FSA fines Zurich £2.275m over customer data loss

FSA fines Zurich £2.275m over customer data loss

Zurich Insurance's UK arm has been hit with a record £2.275 million fine from the Financial Services Authority (FSA) over the loss of a backup data tape containing the details of 46,000 customers.

The unencrypted tape, containing data on policyholders, including bank account and credit card information for some, went missing in August 2008.

It was lost by the firm's South African business during a routine transfer to a data storage centre but a lack of proper reporting lines meant the issue was only discovered by the UK unit a year later.

Imposing its biggest ever fine on a single firm for data security failings, the FSA says Zurich UK failed to take "reasonable care" to ensure it had effective systems and controls to manage the risks relating to the outsourcing arrangement with the South African business.

The firm also failed to ensure that it had effective systems and controls to prevent the lost data being used for financial crime. The loss "could have led to serious financial detriment for customers and even exposed them to the risk of burglary" says the watchdog.

However, there is no evidence that the data was actually compromised or misused.

Margaret Cole, director, enforcement and financial crime, FSA, says: "Zurich UK let its customers down badly. It failed to oversee the outsourcing arrangement effectively and did not have full control over the data being processed by Zurich SA."
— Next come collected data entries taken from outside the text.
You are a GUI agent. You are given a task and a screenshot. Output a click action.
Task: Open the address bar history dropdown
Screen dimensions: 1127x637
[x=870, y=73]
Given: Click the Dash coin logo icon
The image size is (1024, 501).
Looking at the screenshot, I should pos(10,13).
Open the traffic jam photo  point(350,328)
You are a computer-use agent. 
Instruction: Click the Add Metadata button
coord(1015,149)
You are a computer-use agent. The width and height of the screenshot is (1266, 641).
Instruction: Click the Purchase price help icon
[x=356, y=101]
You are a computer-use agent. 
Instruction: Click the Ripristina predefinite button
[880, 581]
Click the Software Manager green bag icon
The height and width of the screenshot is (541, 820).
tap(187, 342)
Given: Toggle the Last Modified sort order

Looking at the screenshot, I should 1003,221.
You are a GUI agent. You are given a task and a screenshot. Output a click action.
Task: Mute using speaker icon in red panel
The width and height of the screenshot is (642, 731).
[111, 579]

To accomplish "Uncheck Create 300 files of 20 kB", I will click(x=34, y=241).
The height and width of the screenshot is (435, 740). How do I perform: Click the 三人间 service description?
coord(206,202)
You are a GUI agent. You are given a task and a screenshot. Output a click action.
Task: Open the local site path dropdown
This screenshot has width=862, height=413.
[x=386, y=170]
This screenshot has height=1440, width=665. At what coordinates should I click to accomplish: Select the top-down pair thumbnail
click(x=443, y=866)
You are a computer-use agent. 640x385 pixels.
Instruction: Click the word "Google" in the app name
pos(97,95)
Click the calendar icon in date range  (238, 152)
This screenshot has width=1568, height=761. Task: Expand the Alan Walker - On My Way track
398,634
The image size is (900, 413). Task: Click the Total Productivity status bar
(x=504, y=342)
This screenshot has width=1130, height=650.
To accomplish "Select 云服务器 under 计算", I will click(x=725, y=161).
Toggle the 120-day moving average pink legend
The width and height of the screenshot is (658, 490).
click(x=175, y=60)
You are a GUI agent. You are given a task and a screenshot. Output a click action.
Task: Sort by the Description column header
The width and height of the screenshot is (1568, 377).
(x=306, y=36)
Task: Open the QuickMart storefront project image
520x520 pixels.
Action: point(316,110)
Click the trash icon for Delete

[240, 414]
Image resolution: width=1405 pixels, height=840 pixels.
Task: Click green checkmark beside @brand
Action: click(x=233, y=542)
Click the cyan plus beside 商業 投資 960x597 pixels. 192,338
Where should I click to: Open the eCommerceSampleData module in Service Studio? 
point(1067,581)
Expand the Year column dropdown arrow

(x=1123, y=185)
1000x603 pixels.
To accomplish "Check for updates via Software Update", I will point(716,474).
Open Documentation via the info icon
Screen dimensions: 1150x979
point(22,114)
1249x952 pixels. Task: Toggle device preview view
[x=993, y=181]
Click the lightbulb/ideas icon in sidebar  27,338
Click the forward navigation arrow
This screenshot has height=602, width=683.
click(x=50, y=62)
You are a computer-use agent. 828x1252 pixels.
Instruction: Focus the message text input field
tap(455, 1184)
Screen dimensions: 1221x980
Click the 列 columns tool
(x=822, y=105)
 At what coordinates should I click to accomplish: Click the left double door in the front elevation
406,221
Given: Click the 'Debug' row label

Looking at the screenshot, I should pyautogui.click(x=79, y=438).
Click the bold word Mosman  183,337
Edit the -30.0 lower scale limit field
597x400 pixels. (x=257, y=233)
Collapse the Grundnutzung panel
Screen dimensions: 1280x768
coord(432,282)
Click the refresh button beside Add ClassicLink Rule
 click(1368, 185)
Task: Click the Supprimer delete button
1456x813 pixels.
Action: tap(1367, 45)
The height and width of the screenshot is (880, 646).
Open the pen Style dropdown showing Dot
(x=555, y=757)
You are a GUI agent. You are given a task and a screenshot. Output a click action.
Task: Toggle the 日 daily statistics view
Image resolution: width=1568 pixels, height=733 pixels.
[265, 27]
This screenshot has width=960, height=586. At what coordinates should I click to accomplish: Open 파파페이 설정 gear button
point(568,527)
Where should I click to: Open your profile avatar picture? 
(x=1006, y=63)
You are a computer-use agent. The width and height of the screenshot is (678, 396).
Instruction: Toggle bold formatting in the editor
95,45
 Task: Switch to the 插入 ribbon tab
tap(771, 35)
Zurich UK says that since the loss it has commissioned a comprehensive review of data security systems and appointed a dedicated information security officer.

Stephen Lewis, chief executive, Zurich UK, says: "This incident was unacceptable. It served to remind us of the need to strive continually to improve the ways in which we seek to protect customers' data."

The firm agreed to settle at an early stage, qualifying for a 30% discount on the fine, which otherwise would have been £3.25 million.